On or about Sepetember 27,2013, The Respondent was asleep while I was getting dressed. I left the house to clearmy mind because we had been arguing the night before and I was contemplating leaving him. The Respondent called and ask me where I was. I told him that I walked to the mall. As I was walking, the Respondent drove up to me screaming and yelling telling me that he wanted his money.I told him to give me a chance to go to the ATM and then he left. I called my Supervisor to let her know what was going on. I then I decided I wanted to leave.The Respondent called me, wanting to know to know where I was. I told him where I was and he came and picked me up. On the way back to the apartment, the Respondent was saying that hewanted a divorce and that I was selfish. I told him to let me out of the car and went back to the apartment and started packing my things. I managed to get all of my thingsout of the apartment and go to the front. While aiting out front, the respondent called me several times demanding where I was. In fear,I told him where I was. The Respondent told me to " Go back home because you know what happended last time" I went back to the apartment and he was not there. I called his cell phone and went outside he was not there. When I went back inside, he was sitting on the edge of the bed. I asked him what he wanted. The Respondent told me that Im always running. I asked him " What do you want, you told me you wanted a divorce!" The Reposndent jumped from the bed and started hitting me with his hands on my left shoulder,neck,arm. I sustained soreness and bruises. I put my arms to protect my face. I was able to break away and run to the leasing office. When I ran into the office, the apartment manager locked the door behing me because he was trying to get me. The respondent was waiting at the door behind me. The respondent was waiting at the door saying that he wanted his phone. The Respondent left and returned a few times, which he grabbed my belongings and put them in his car. I called the police. The police arrived and obtained my statment. the respondent was then detained and transferred to jail.

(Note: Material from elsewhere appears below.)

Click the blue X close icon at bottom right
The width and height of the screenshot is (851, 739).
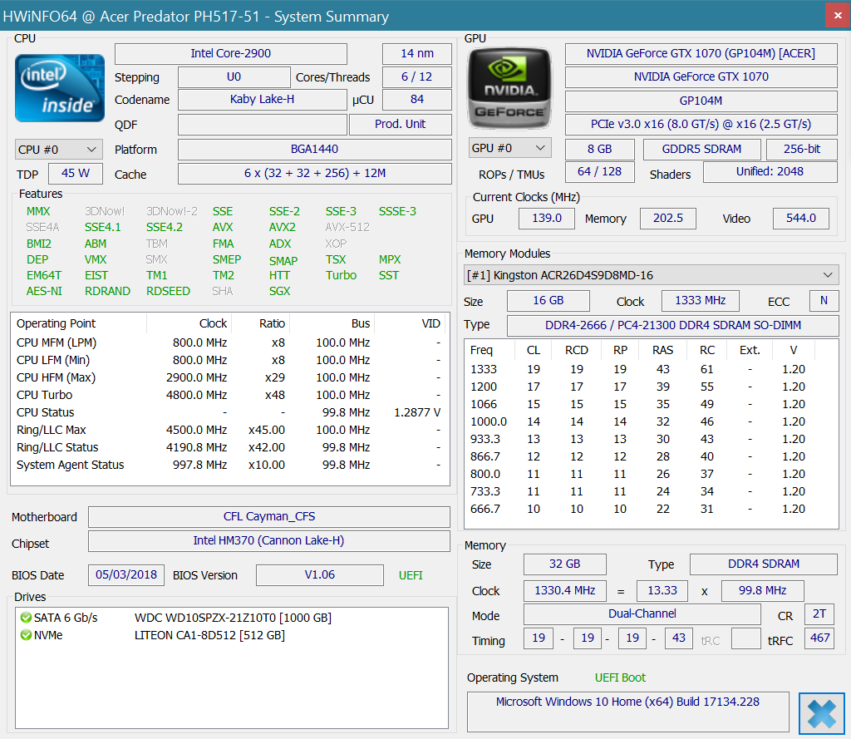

On or About September 26, 2013, the respondent and I were arguing. The Respondent got upset and tried leaving the apartment. I tried stopping him from leaving because it was my birthday and I did not want him to leave. I opened the back door to the car. The Respondent got upset and punched me on the side of my face. This cause pain and soreness.

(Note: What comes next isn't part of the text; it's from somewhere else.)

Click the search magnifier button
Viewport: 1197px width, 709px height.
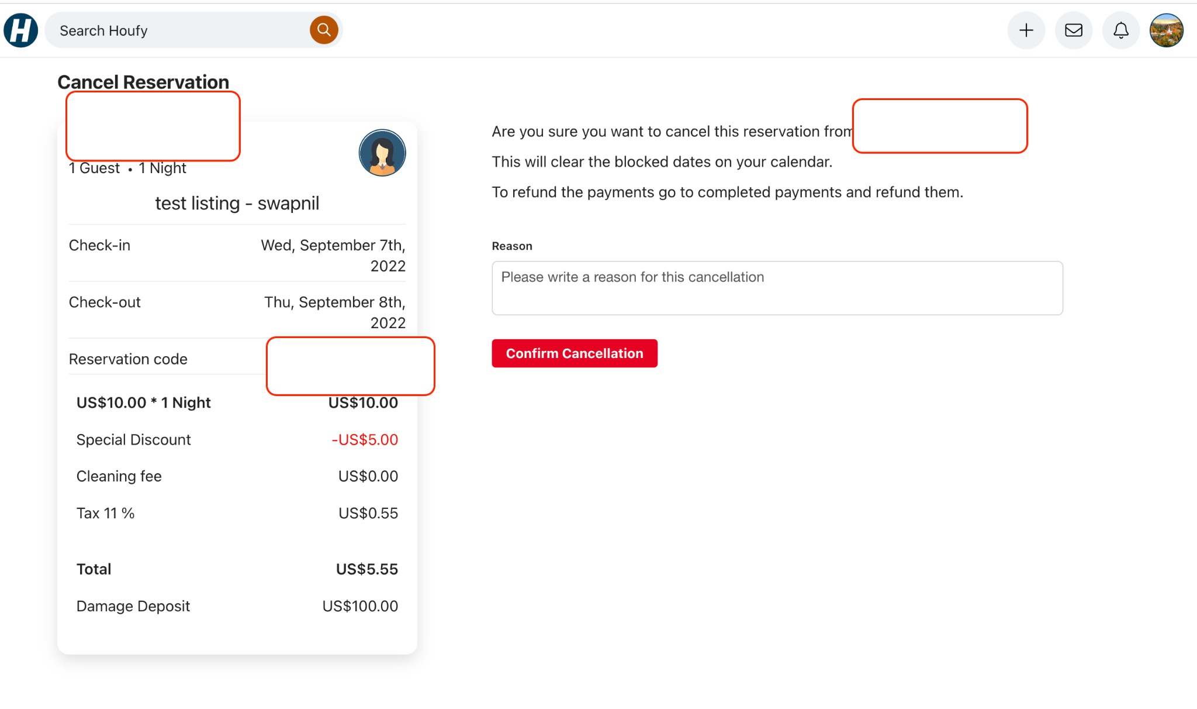pos(324,29)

On or about September 2013, The respondent and I were arguing. The respondent was trying to leave the apartment. I did not want him to leave. I wanted him to sit down and talk to me. The Respondent walked out the door toward his car. I went outside in attempt to get him to come back in the apartment. The Respondent got upset and punched me in my nose. I sustained a bloody nose. I was afraid to call the police and make a report.I am afraid of the Respondent. The Respondet assumes I am "messing around'with other men and that im using him. The Respondent has destroyed my property during his outrage. The Respondent is unstable and unpredictable. I will believe the violence will continue unless a protective order is granted. After I was arrested she went live in a womens shelter.

Now to add my 2 cents:

when the police arrived on the 27th she begged them not to arreset me now fast forward to the protective order hearing on the October 31st son the stand she said the leasing office people called the police and that I warned her to stop tugging at my car so i can leave before the altercation happen. She have gone to the point of putting a protective order on me. What is taking her so long to file for divorce.


----------



## John Lee (Mar 16, 2013)

you need to be talking to a lawyer, not the internet


----------



## DvlsAdvc8 (Feb 15, 2012)

Go to jail. Go directly to jail. Do not pass go and do not collect $200.

Nobody cares if she begged them not to arrest you. If those reports are accurate, you SHOULD have been arrested.


----------



## Forever Me (May 20, 2013)

Your biggest concern is that the story, of a terrified woman who is repeatedly being beaten and verbally abused, might have missed the small part where she asked them not to arrest you? You are far past talking about marriage.


----------